[[ INPUT DATA, beginning ]]
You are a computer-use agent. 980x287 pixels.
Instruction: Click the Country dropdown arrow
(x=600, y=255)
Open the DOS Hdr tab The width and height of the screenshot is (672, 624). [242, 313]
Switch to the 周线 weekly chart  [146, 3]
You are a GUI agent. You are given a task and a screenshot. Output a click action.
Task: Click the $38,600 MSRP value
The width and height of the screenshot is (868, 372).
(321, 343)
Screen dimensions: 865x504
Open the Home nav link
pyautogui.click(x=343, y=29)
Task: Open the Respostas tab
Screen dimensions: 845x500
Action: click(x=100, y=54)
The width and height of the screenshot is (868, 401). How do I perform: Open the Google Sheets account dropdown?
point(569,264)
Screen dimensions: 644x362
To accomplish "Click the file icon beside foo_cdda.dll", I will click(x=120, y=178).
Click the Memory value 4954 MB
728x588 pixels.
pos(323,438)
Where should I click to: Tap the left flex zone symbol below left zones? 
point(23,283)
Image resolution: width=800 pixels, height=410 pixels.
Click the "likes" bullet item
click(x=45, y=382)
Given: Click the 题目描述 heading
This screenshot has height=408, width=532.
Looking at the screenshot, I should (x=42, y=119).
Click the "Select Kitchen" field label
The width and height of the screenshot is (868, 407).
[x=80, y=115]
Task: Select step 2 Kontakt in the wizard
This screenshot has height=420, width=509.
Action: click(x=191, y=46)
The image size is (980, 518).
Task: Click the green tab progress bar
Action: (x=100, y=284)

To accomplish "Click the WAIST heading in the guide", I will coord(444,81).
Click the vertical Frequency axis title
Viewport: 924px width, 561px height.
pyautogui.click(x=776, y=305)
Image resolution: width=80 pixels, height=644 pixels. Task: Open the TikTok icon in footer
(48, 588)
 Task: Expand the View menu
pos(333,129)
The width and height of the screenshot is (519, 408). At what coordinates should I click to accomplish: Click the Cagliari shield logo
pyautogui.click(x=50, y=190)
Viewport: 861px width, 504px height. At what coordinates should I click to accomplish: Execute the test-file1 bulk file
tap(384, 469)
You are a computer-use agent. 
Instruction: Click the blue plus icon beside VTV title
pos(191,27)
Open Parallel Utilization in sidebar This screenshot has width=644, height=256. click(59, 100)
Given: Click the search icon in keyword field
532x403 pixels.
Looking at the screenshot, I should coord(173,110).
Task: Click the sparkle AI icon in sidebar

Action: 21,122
[[ INPUT DATA, end ]]
[TASK DESCRIPTION]
From the entries above, collect every line with the string "computer" in it.

[EXERCISE RESPONSE]
You are a computer-use agent. 980x287 pixels.
You are a computer-use agent. 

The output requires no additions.